ABOUT THIS EXERCISE: Start at the line in the entries below that contains "This screenshot has height=819, width=1456.", stop at the line that contains "Delete the current page via trash icon", and output exactly the lines in that span, both ends included.

Source records
┌──

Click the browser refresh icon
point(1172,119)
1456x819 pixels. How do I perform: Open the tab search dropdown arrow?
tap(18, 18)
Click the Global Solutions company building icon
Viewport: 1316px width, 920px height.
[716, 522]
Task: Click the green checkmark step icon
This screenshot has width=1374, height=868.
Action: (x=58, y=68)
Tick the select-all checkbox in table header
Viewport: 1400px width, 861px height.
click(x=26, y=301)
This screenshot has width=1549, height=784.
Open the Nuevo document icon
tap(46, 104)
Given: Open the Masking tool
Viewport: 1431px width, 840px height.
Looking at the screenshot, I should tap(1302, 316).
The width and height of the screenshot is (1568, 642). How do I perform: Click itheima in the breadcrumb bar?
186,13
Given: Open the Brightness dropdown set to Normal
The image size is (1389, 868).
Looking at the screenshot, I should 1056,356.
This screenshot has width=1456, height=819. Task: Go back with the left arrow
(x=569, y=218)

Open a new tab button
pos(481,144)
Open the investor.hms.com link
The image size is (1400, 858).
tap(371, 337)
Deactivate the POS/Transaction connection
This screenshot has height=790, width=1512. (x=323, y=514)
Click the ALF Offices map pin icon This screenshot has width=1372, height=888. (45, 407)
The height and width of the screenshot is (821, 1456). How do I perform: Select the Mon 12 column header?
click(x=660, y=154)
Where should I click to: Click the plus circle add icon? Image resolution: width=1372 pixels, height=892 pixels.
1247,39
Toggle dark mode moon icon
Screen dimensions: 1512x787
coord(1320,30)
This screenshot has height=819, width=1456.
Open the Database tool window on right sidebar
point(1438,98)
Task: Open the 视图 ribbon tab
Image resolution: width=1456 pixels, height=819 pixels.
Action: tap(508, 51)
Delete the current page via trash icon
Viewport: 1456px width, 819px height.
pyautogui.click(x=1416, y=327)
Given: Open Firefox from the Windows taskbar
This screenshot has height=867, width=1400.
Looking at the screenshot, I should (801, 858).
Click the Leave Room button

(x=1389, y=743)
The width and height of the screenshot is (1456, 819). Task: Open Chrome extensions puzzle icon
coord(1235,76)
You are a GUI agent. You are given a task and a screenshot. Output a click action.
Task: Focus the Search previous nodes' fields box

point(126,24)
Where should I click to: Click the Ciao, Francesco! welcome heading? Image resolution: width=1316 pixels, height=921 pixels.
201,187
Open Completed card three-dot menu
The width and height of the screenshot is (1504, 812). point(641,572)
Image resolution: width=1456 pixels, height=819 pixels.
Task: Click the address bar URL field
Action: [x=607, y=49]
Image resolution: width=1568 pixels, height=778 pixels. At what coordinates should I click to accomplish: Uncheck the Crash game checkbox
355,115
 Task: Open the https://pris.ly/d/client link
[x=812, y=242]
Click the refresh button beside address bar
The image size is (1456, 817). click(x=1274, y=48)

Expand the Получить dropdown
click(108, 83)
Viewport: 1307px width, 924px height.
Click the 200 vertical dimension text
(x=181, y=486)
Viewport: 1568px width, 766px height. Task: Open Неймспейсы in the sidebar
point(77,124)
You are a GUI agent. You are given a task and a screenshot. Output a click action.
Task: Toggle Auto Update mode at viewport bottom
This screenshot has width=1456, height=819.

└──

WRITTEN RESPONSE:
This screenshot has height=819, width=1456.
Open the Database tool window on right sidebar
point(1438,98)
Task: Open the 视图 ribbon tab
Image resolution: width=1456 pixels, height=819 pixels.
Action: tap(508, 51)
Delete the current page via trash icon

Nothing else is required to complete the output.